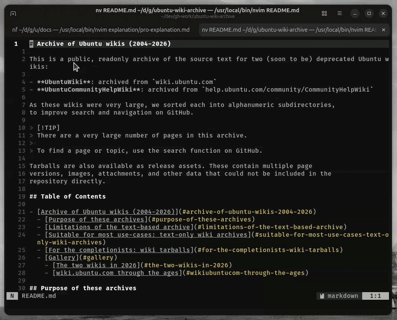The image size is (397, 320).
Task: Switch to the pro-explanation.md tab
Action: coord(99,30)
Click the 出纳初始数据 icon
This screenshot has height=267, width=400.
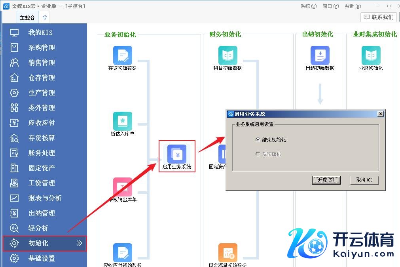(320, 55)
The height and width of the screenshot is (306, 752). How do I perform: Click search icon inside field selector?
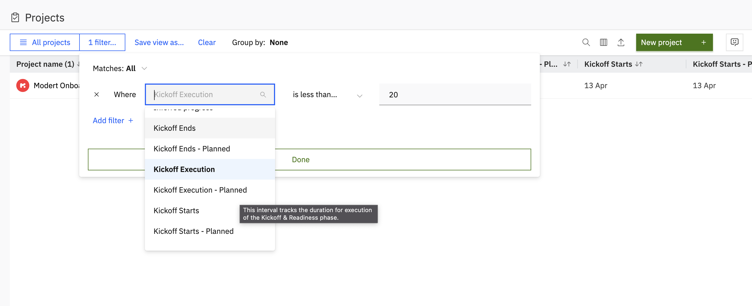[263, 94]
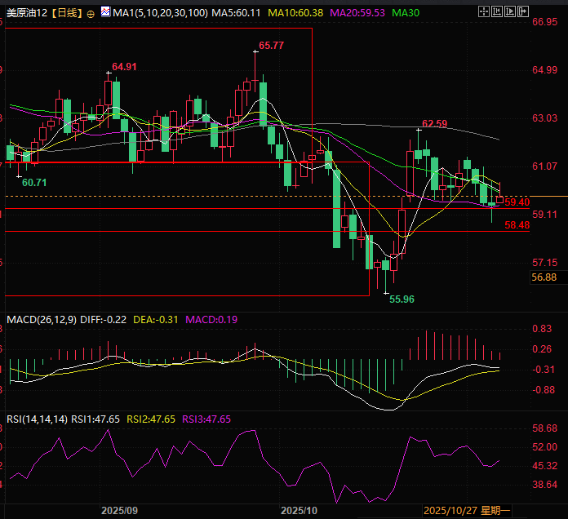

· · · · ·

Problem requirements:
Render every line of the rows above as a JSON list of strings, with one string per line and no blank lines. Leave out the pictures.

Final result:
[
  "The image size is (397, 320).",
  "Task: Switch to the pro-explanation.md tab",
  "Action: coord(99,30)",
  "Click the 出纳初始数据 icon",
  "This screenshot has height=267, width=400.",
  "(320, 55)",
  "The height and width of the screenshot is (306, 752). How do I perform: Click search icon inside field selector?",
  "[263, 94]"
]